DNA Damage - the major cause of missing pieces from the DNA puzzle

DNA is nature’s most widely used long-term information storage system. The elegant simplicity of the double helix belies the complex pathways that have evolved to copy, modify, and maintain the integrity of the genome. In the last 50 years insights into the structure of DNA and the enzymes that act upon it have led to the development of powerful tools for genetic analysis and engineering, including cloning and subcloning with restriction enzymes, DNA sequencing and amplification using PCR. As DNA methodologies have matured they have been applied to more diverse problems such as deriving genetic information from degraded samples, including blood and tissue samples. Gathering sequence information from these samples is critical in forensic identification (1), in the Consortium for the Barcode of Life initiative (2), in deducing the evolutionary relationships of living and extinct species (3), and in associative studies of tissue biopsy collections (4), to name a few. Such studies are experimentally limited by the quality and quantity of the DNA extracted from biological samples. In addition, compounds that inhibit the amplification of the small amounts of extracted DNA often co-purify with the DNA sample, further complicating analysis. Damaged DNA has therefore become an important experimental issue in many areas of research.

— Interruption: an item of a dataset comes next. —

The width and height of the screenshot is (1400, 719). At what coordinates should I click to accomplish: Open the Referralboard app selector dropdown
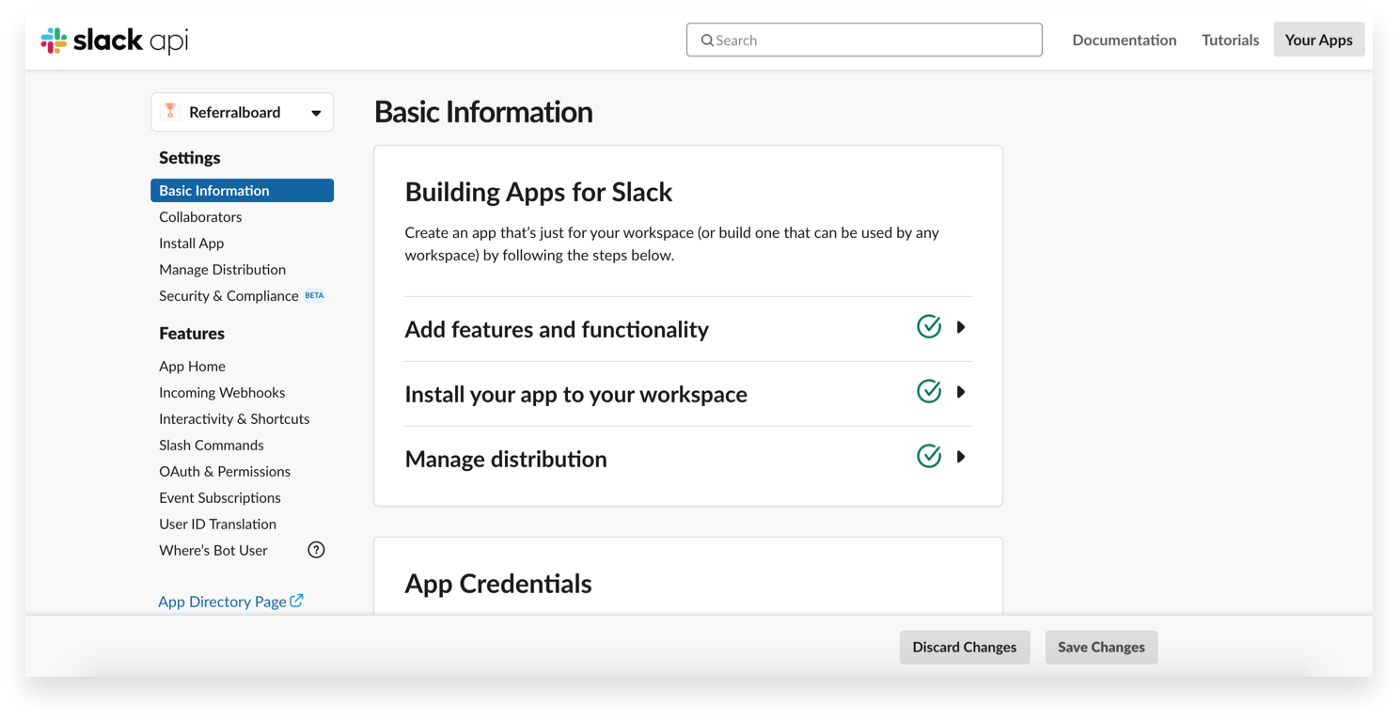[x=316, y=113]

Common Types of DNA Damage

There are many common types of DNA damage that impact accurate replication by DNA polymerases (5). Furthermore, the degree and spectrum of DNA damage depends on the sample source and the type of environment to which it was exposed. Some types of damage are ubiquitous and can potentially be present in all extracted DNA, while other types of damage are the result of exposure to a specific source (see Table 1). Under physiological conditions the most labile bond in DNA is the N-glycosyl bond that attaches the base to the deoxyribose backbone.

This is in contrast with RNA in which the phosphodiester bond in the backbone is the least stable under the same conditions. Hydrolysis of the N-glycosyl bond results in the loss of a base leaving an apurinic/apyrimidinic (AP) site that itself eventually decomposes into a nick. Because the reactive species is H2O, AP sites are expected in all stored DNA samples. This includes lyophilized samples because it is very difficult to remove the final shell of H2O molecules immediately adjacent to the DNA.

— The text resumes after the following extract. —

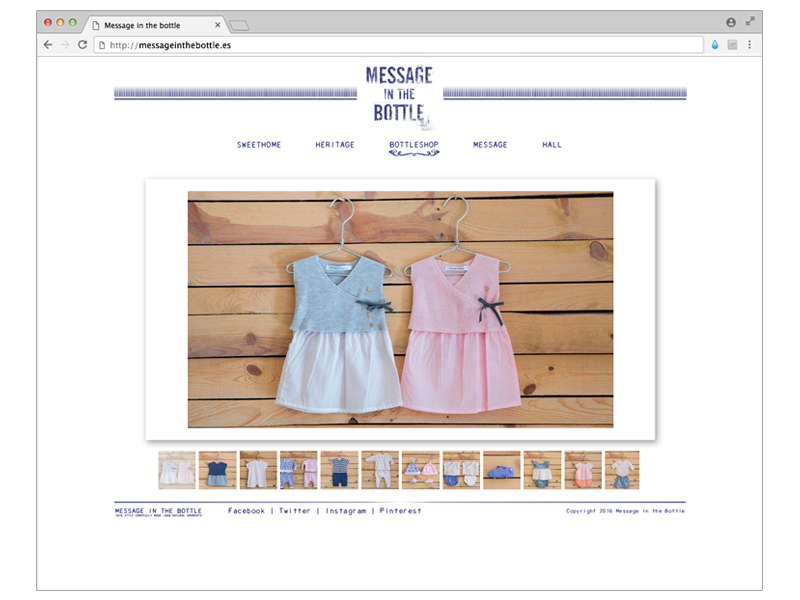800x600 pixels.
Task: Click the gray extension icon beside the drop
Action: (732, 45)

Under metabolically active conditions it is estimated that approximately 2,000-10,000 AP sites are formed in a single human cell genome each day (5). This rate will vary from sample to sample, especially in samples taken from a crime scene because the type of environmental exposure will vary.

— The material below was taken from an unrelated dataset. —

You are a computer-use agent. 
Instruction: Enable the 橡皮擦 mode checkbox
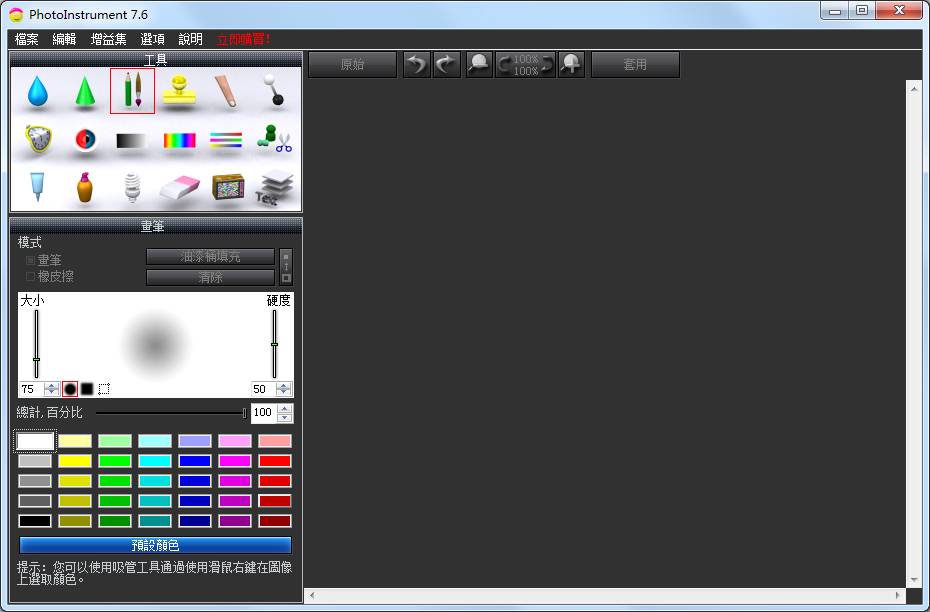click(30, 276)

The presence of AP sites in a DNA sample is problematic for two primary reasons. First, genetic information is lost because the AP site cannot form a base pair with an incoming nucleotide during DNA replication. Second, typical PCR polymerases stall at the AP site preventing further replication (6). If enough AP sites are present, amplification or sequencing reactions will simply fail. The breakdown of AP sites into nicks further compounds the problem as it eventually leads to the fragmentation of the DNA.

Hydrolytic DNA Damage

Another common type of DNA damage that occurs under physiological conditions is the hydrolytic deamination of cytosine to form uracil (5). Sequencing studies on DNA extracted from very old samples, termed ancient DNA, have determined that this is the major damage complicating data analysis (7,8). Cytosine deamination, like AP site formation, is caused by hydrolysis and is probably present in the DNA extracted from many sources. Interestingly, unlike depurination, the rate of cytosine deamination is slowed in double-stranded DNA as compared to single stranded DNA.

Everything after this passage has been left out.